Required action:
Retype the lines below exactly, but only those from the line that has "Screen dimensions: 735x418" through the line that has "is (394, 1067).". Omit every picture.

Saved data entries
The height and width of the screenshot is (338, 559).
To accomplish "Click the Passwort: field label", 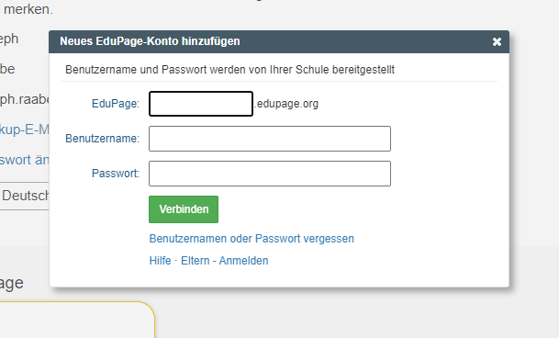I will (x=116, y=174).
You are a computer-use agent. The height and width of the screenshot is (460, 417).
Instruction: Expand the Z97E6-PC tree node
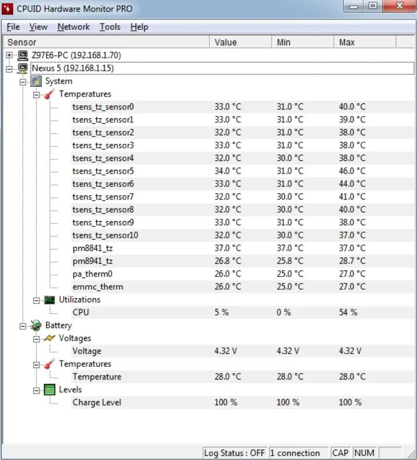[x=9, y=55]
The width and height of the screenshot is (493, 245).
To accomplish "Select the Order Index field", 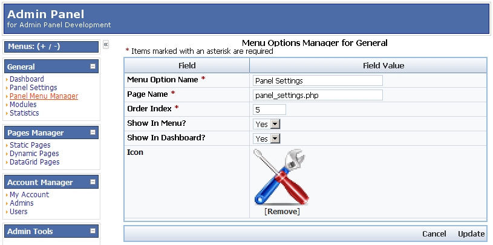I will (269, 109).
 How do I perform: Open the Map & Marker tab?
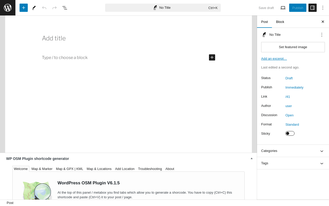(42, 169)
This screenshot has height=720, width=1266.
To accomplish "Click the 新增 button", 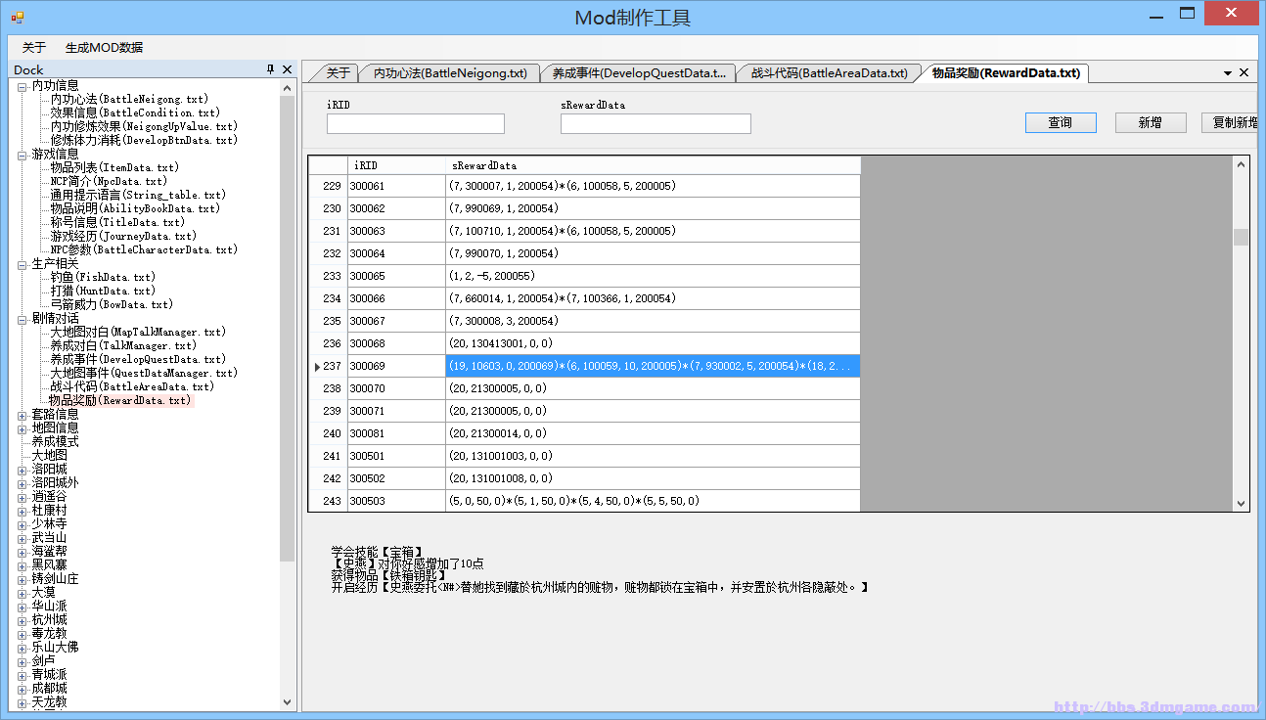I will tap(1151, 122).
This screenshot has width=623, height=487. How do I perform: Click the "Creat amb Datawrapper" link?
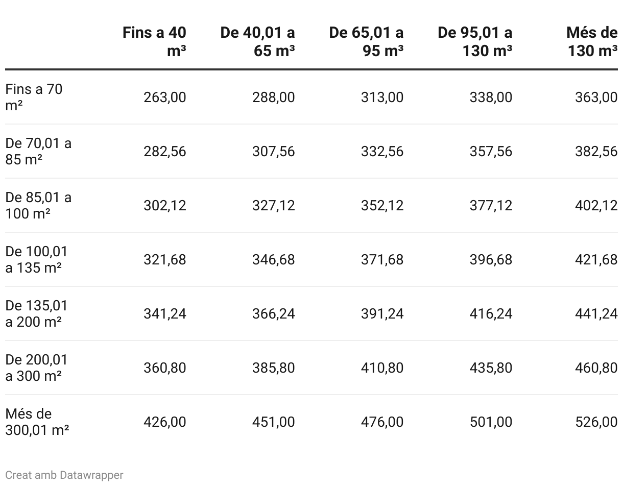(64, 475)
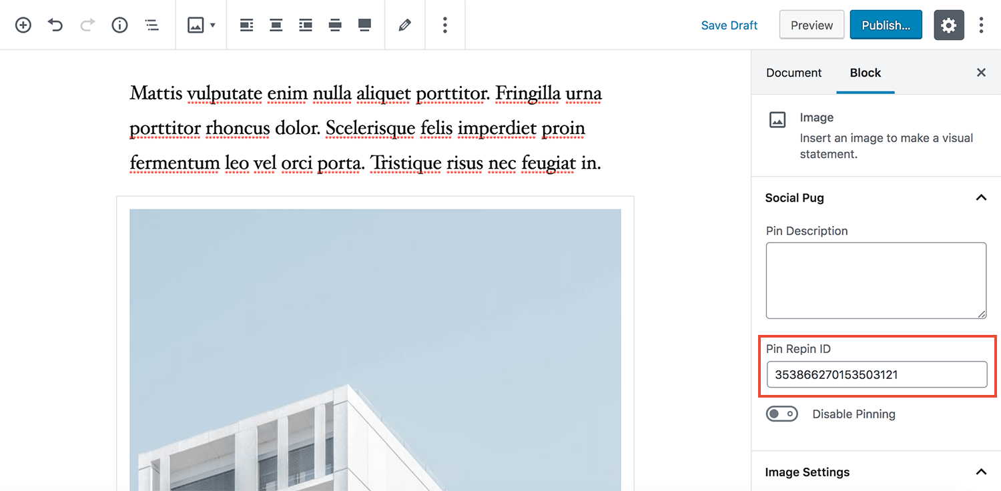Viewport: 1001px width, 491px height.
Task: Edit the image with the pencil tool
Action: point(404,25)
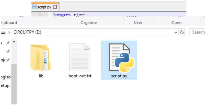The width and height of the screenshot is (206, 105).
Task: Click the CIRCUITPY (E:) breadcrumb
Action: click(x=27, y=33)
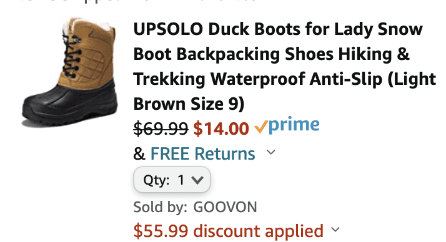Click the GOOVON seller name
Screen dimensions: 446x242
click(225, 207)
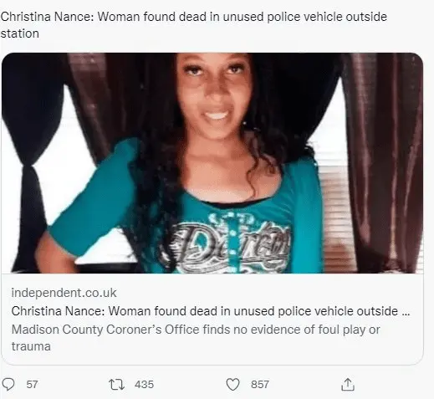
Task: Click the woman's face in the preview photo
Action: pyautogui.click(x=215, y=94)
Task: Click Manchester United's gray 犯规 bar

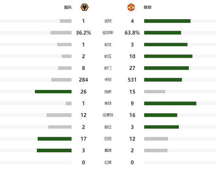Action: point(156,139)
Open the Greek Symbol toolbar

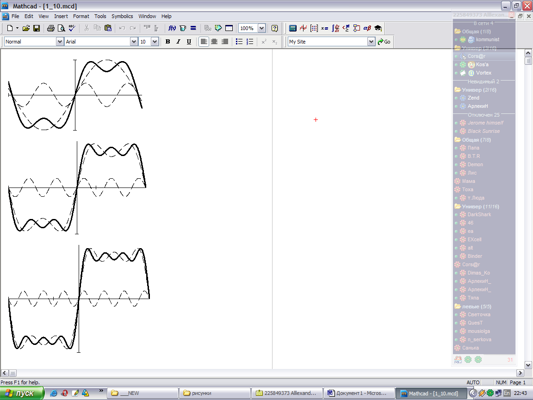367,28
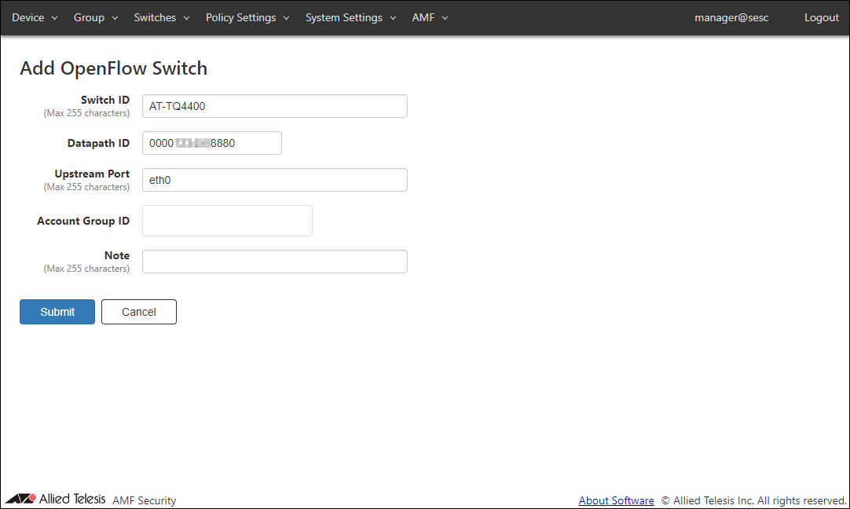Click the empty Account Group ID field
This screenshot has width=850, height=509.
pos(227,221)
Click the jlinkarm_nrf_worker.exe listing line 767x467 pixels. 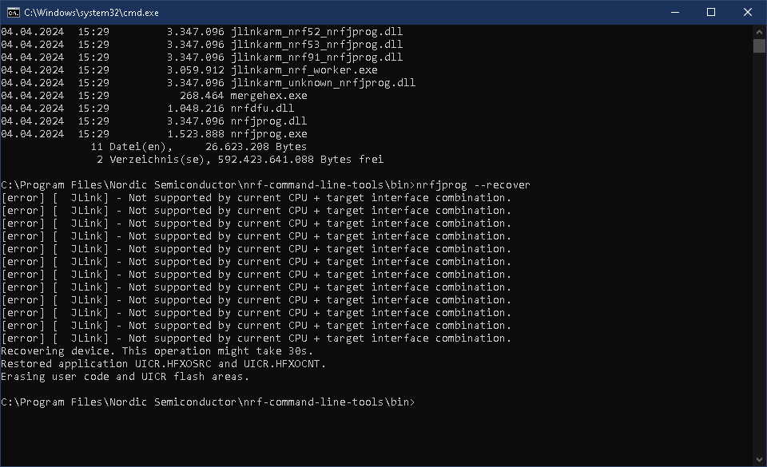point(189,70)
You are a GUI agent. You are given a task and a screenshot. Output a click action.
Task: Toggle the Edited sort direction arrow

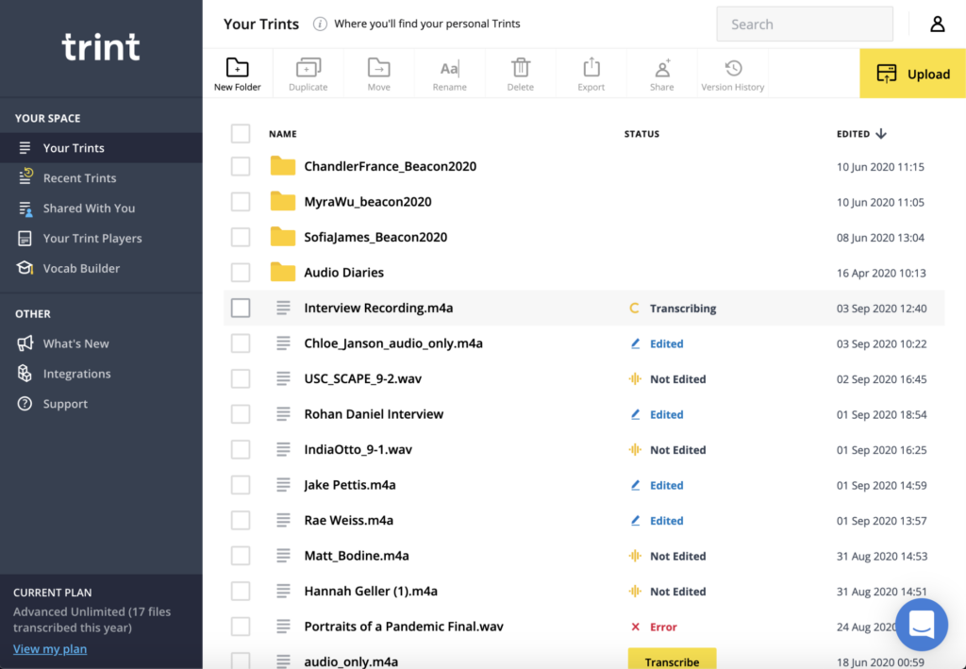pyautogui.click(x=881, y=133)
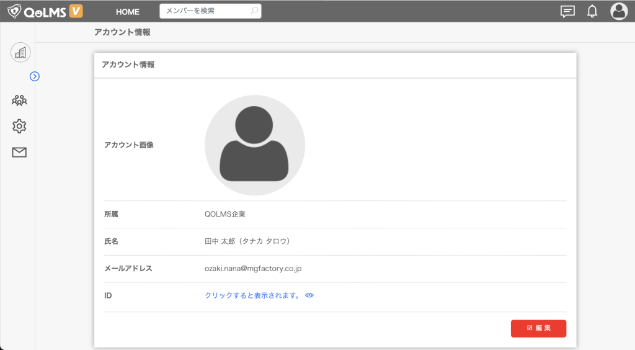Focus the メンバーを検索 search field
This screenshot has height=350, width=635.
coord(205,11)
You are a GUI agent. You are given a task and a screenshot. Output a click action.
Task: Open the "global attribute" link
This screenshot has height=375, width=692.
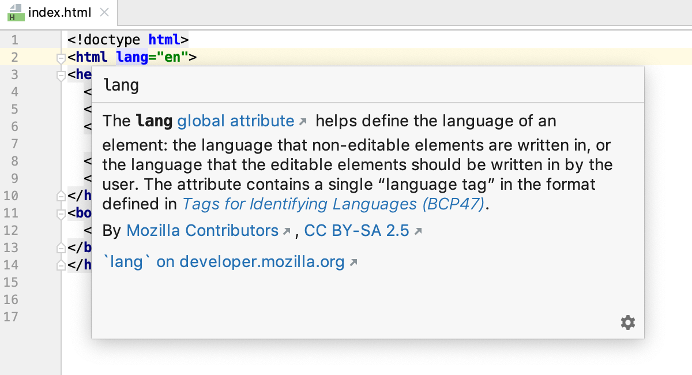coord(235,121)
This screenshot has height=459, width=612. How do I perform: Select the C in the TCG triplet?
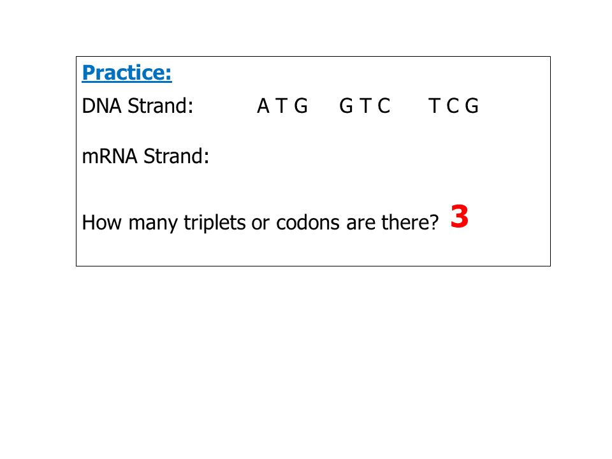pos(453,106)
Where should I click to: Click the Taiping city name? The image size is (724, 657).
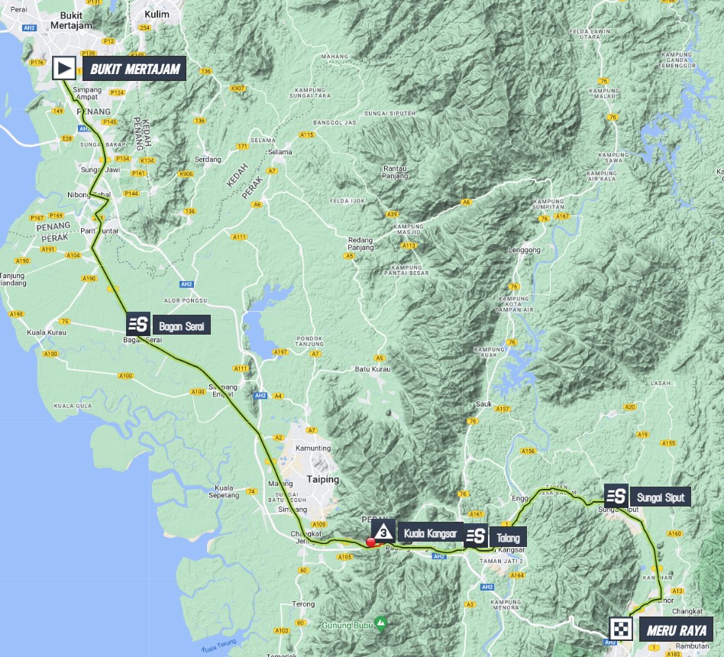(x=323, y=479)
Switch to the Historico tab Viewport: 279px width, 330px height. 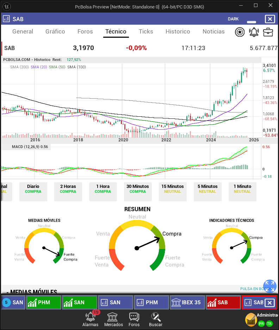pos(178,32)
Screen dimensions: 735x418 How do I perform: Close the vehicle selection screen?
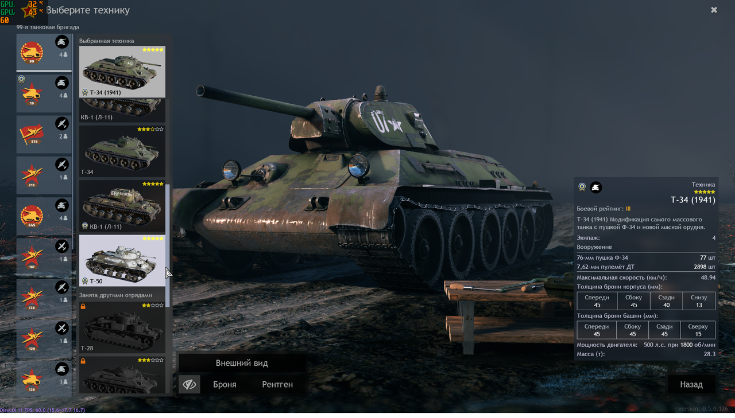(714, 10)
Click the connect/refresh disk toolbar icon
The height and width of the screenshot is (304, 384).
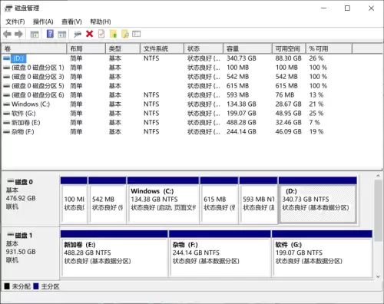[78, 34]
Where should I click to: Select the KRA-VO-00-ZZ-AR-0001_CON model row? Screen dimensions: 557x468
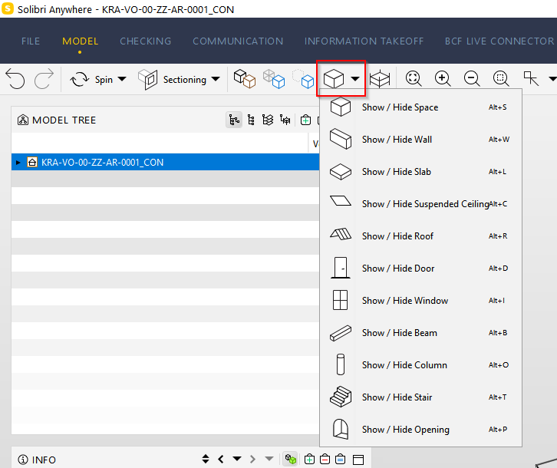click(x=102, y=163)
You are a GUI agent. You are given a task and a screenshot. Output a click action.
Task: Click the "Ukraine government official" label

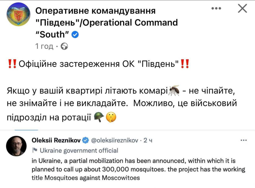coord(79,151)
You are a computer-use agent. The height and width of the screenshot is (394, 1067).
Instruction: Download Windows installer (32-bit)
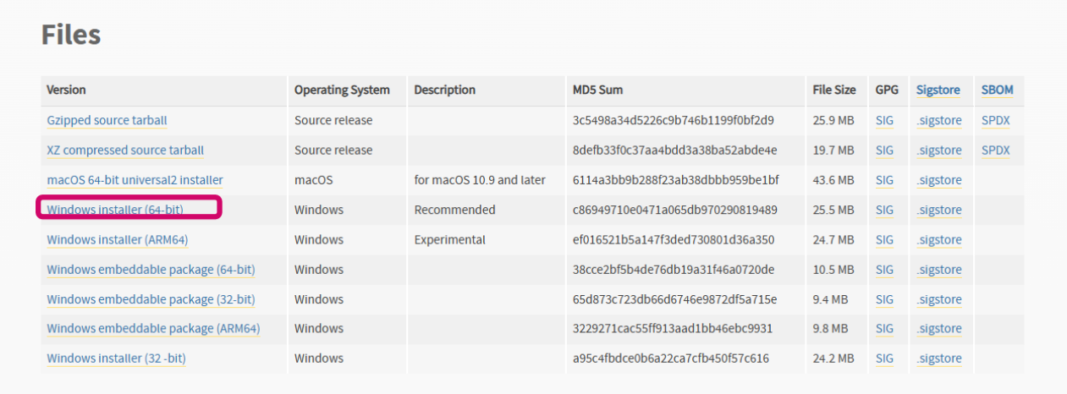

Expected output:
Screen dimensions: 735x418 How do I perform: Close the vehicle selection screen?
(714, 10)
Click the connect/refresh disk toolbar icon
The height and width of the screenshot is (304, 384).
[78, 34]
Where should I click to: Select the KRA-VO-00-ZZ-AR-0001_CON model row? Screen dimensions: 557x468
click(x=102, y=163)
You are a GUI agent. You are given a task and a screenshot. Output a click action.
Task: Click the "Ukraine government official" label

coord(79,151)
You are a computer-use agent. The height and width of the screenshot is (394, 1067).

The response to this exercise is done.